— Begin DOCUMENT SECTION —

Times in milliseconds. Full data: benchmarks/results_python.tsv
| Pair | Category | SMSD (ms) | RDKit (ms) | SMSD MCS | RDKit MCS |
|---|---|---|---|---|---|
| Cubane (self) | Cage | 0.003 | 0.241 | 8 | 8 |
| Adamantane (self) | Symmetric | 0.003 | 0.256 | 10 | 10 |
| Coronene (self) | PAH | 0.006 | 0.727 | 24 | 24 |
| NAD / NADH | Cofactor | 0.012 | timeout | 44 | 33 |
| Methane / Ethane | Trivial | 0.008 | 0.036 | 1 | 1 |
| Benzene / Phenol | Heteroatom | 0.011 | 0.155 | 6 | 6 |
| Benzene / Toluene | Aromatic | 0.014 | 0.286 | 6 | 6 |
| Caffeine / Theophylline | N-methyl diff | 0.016 | 0.354 | 13 | 13 |
| Guanine keto / enol | Tautomer | 0.005 | 0.280 | 11 | 10 |
| ATP / ADP | Nucleotide | 0.085 | 0.897 | 27 | 27 |
| Ibuprofen / Naproxen | NSAID | 0.069 | 3.5 | 15 | 15 |
| Morphine / Codeine | Alkaloid | 0.049 | 550.5 | 20 | 20 |
| Aspirin / Acetaminophen | Drug pair | 0.532 | 0.250 | 10 | 7 |
| RDKit known failure #1585 | Edge case | 25.0 | timeout | 29 | 24 |
| Strychnine / Quinine | Alkaloid | 39.6 | 437.9 | 19 | 21 |
| Atorvastatin / Rosuvastatin | Statin | 1 079 | 11.8 | 25 | 15 |
| Erythromycin / Azithromycin | Macrolide | 2 333 | timeout | 50 | 50 |
| Paclitaxel / Docetaxel | Taxane | 2 405 | timeout | 56 | 53 |
| PEG-12 / PEG-16 | Polymer | 2 591 | 2.2 | 40 | 40 |
Bold MCS = SMSD found a larger substructure than RDKit. timeout = 10 s limit reached.

— End DOCUMENT SECTION —

*CHALLENGE 1*. Could you restate the paragraph beginning "Bold MCS = SMSD found" from the SMSD versus RDKit benchmark as a short list?
*CHALLENGE 2*. Can you resume the SMSD versus RDKit benchmark after its last line?
The listing that comes next is from a different source.

— Begin MATERIAL —

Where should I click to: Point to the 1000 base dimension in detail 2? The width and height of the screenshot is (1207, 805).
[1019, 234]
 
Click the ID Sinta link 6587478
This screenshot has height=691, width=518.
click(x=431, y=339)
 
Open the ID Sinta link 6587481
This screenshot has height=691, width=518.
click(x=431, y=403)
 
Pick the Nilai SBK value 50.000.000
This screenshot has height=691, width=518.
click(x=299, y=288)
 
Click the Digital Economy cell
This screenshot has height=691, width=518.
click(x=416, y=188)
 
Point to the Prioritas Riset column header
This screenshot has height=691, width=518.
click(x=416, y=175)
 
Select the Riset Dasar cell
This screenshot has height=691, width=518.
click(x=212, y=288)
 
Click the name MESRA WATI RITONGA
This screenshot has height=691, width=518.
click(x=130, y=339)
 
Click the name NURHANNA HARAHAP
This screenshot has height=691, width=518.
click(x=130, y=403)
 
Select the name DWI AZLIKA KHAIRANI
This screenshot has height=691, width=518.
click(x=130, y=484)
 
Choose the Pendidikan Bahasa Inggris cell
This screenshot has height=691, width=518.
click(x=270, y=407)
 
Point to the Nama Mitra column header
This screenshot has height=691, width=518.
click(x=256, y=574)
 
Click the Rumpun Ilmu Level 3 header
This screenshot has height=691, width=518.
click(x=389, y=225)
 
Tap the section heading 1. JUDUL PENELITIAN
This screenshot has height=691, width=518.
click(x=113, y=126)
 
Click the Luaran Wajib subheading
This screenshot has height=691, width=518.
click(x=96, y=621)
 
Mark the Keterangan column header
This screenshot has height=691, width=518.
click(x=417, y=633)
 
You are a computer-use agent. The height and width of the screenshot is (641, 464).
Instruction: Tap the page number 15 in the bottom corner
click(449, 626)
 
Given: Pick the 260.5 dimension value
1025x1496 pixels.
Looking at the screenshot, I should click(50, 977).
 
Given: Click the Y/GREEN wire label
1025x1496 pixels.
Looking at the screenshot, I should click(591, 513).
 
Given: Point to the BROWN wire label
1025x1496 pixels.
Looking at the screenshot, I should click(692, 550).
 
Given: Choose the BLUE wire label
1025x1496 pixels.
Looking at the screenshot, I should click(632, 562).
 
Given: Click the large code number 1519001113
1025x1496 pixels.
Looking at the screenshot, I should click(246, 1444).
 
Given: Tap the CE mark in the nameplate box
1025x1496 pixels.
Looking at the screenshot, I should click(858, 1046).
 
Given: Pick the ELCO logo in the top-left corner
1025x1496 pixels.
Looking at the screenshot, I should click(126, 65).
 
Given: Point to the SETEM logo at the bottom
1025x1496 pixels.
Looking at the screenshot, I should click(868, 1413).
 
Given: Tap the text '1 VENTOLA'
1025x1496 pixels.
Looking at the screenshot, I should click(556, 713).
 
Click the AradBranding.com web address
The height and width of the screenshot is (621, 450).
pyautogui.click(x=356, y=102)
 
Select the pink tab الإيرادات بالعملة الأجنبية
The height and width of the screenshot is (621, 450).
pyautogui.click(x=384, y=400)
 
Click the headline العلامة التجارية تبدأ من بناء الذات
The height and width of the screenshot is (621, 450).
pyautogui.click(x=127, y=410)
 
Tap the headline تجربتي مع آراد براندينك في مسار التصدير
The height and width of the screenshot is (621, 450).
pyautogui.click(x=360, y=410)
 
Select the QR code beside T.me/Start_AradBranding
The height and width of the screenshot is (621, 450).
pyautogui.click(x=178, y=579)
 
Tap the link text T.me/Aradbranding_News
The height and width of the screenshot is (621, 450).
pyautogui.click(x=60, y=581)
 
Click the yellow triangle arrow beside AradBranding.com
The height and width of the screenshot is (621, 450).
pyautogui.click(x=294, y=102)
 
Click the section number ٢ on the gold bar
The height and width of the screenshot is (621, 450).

— End MATERIAL —

*EXPECTED OUTPUT 1*.
- Bold MCS: SMSD found a larger substructure than RDKit.
- timeout: the 10 s limit was reached.

*EXPECTED OUTPUT 2*.
On most drug-like molecules SMSD is considerably faster and finds the same or larger MCS.
The two cases where RDKit is quicker — Atorvastatin/Rosuvastatin and PEG — are both situations
where RDKit stops early with a smaller answer; SMSD keeps going to find the exact maximum.
Strychnine/Quinine (19 vs 21) reflects SMSD's default ring-topology constraint; passing
ChemOptions.fmcsProfile() reproduces RDKit's looser result.
Run python benchmarks/benchmark_python_vs_rdkit.py to reproduce on your own machine.
- 1 046 Java tests — heterocycles, reactions, drug pairs, tautomers, stereochemistry, ring perception, URF families, hydrogen handling, adversarial edge cases
- C++ tests — substructure, MCS, URF ring finder, hydrogen handling, canonical labeling, SMILES round-trip (Ubuntu / macOS / Windows)
- Python tests — full API coverage including hydrogen handling and charged species
Contributions and bug reports are welcome via GitHub Issues.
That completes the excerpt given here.